An invoice must generally be issued by following the rules of the country where the seller of the goods or the provider of services is based. If the recipient of the goods or services is based in another Member State and issues to itself an invoice for the goods or services, the invoice is issued by following the rules of the country where the supply occurs.

If the supply is created upon receipt of full or partial payment for the goods or services, an invoice shall be issued within seven calendar days as of the date of receipt of full or partial payment for the goods or services (Value-Added Tax Act, § 37 (2)).

Whereas the general obligation is to issue an invoice within 7 calendar days from the date of supply, in case of intra-Community supply of goods and upon the provision of services specified in § 10 (4) 9) of the Value-Added Tax Act to a taxable person or taxable person with limited liability in another Member State, an invoice may be issued by the 15th day of the calendar month following the month that goods were dispatched or made available or services were provided (Value-Added Tax Act, § 37 (21)).

An invoice meeting the requirements of § 37 of the Value-Added Tax Act need not be issued upon the transfer of goods or provision of services to a natural person for personal use, except in the case of distance selling, the transfer of a new means of transport or treating as exports the goods transferred to a third country natural person (tax-free sales). There is also no obligation to issue an invoice upon the sale of tax-exempt goods or provision of services specified in § 16 (1), (2) or (21) of the Value-Added Tax Act if the corresponding supply is not subject to value-added tax (Value-Added Tax Act, § 37 (1) and (3)).

Instead of the taxable person or foreign taxable person, the invoice may also be issued by the acquirer of goods or the recipient of services (self-billing). The seller must accept the purchaser’s issuance of the invoice because the seller must always ensure the on-time issuance of the invoice. In order to apply self-billing the purchaser and seller must have entered into a prior written agreement, including a provision in such agreement specifying in what manner the seller of the goods or provider of the services accepts an invoice issued by the purchaser (Value-Added Tax Act, § 37 (5)).

For example, the seller may approve an invoice issued by the purchaser and sent to the seller within an agreed-upon term by signature to denote acceptance, even though a signature is not a mandatory feature of an invoice. Alternatively, there may be an agreed-upon time period during which the seller is able to dispute an issued invoice and after the expiry of which the invoice is deemed accepted. As the seller is under the obligation to account for its supply and also retain the invoices issued on its behalf, another person will obviously not be able to issue an invoice on behalf of the seller without sending it to the seller.

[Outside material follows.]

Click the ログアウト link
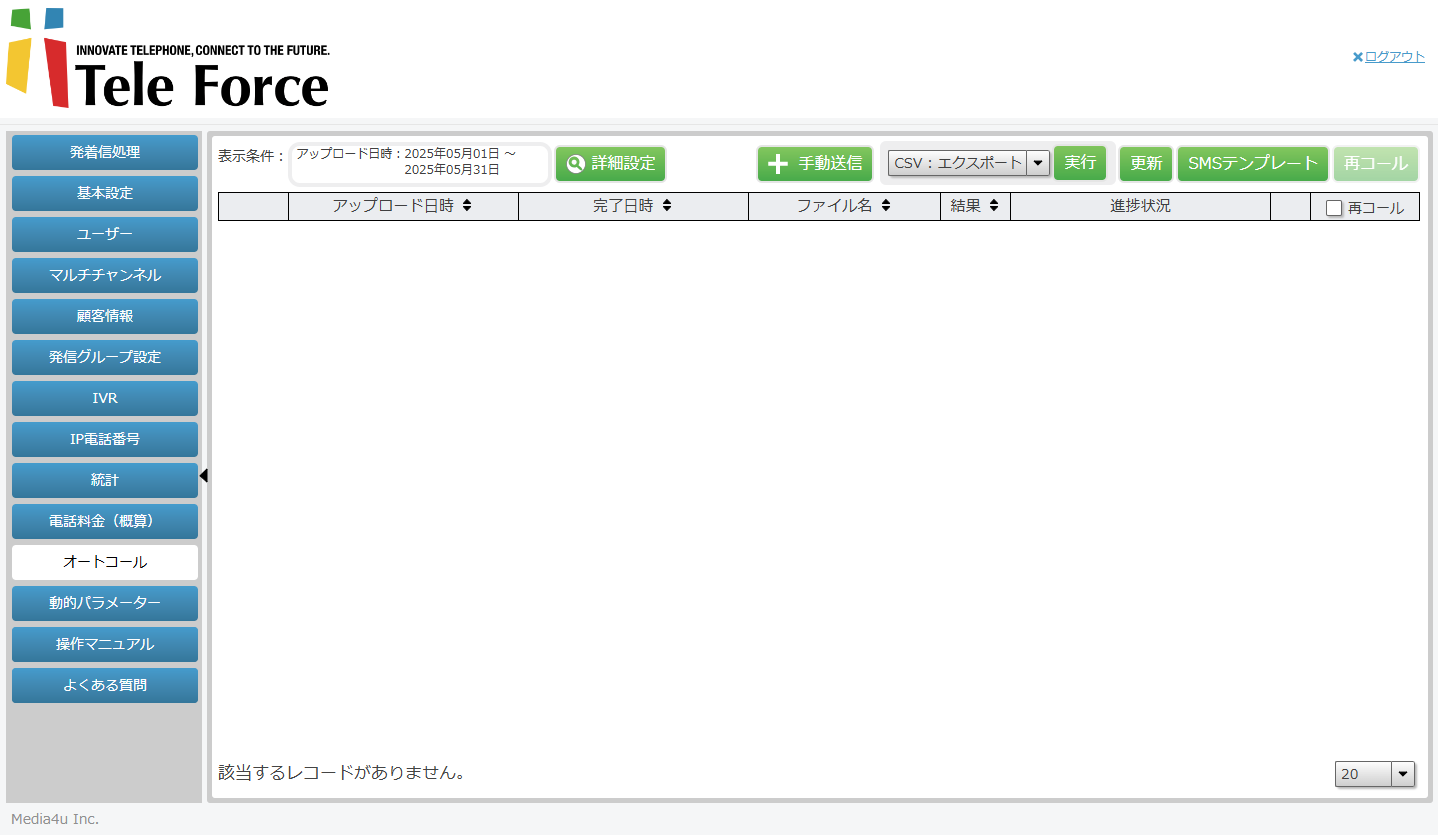 coord(1394,57)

A purchaser issuing the invoice is reasonable in cases where the seller lacks the information required for the issuance of the invoice when entering into the transaction. For example, it is sometimes used when agricultural products are sold to industries where the purchaser of the goods measures the quantity and determines the quality of meat, grains, etc. and accordingly calculates the price.

Documents, including credit invoices that amend the initial invoice and that contain a reference to such invoice are deemed an invoice, therefore such documents are also subject to requirements specified in § 37 of the Value-Added Tax Act on the content of invoices (Value-Added Tax Act, § 37 (4)). An invoice may be issued on paper or, subject to acceptance by the acquirer of goods or the recipient of services, by electronic means (Value-Added Tax Act, § 37 (6)). Electronic invoices are also subject to invoice retention requirements and upon request by the tax authority the tax authority must be permitted access to invoices stored electronically.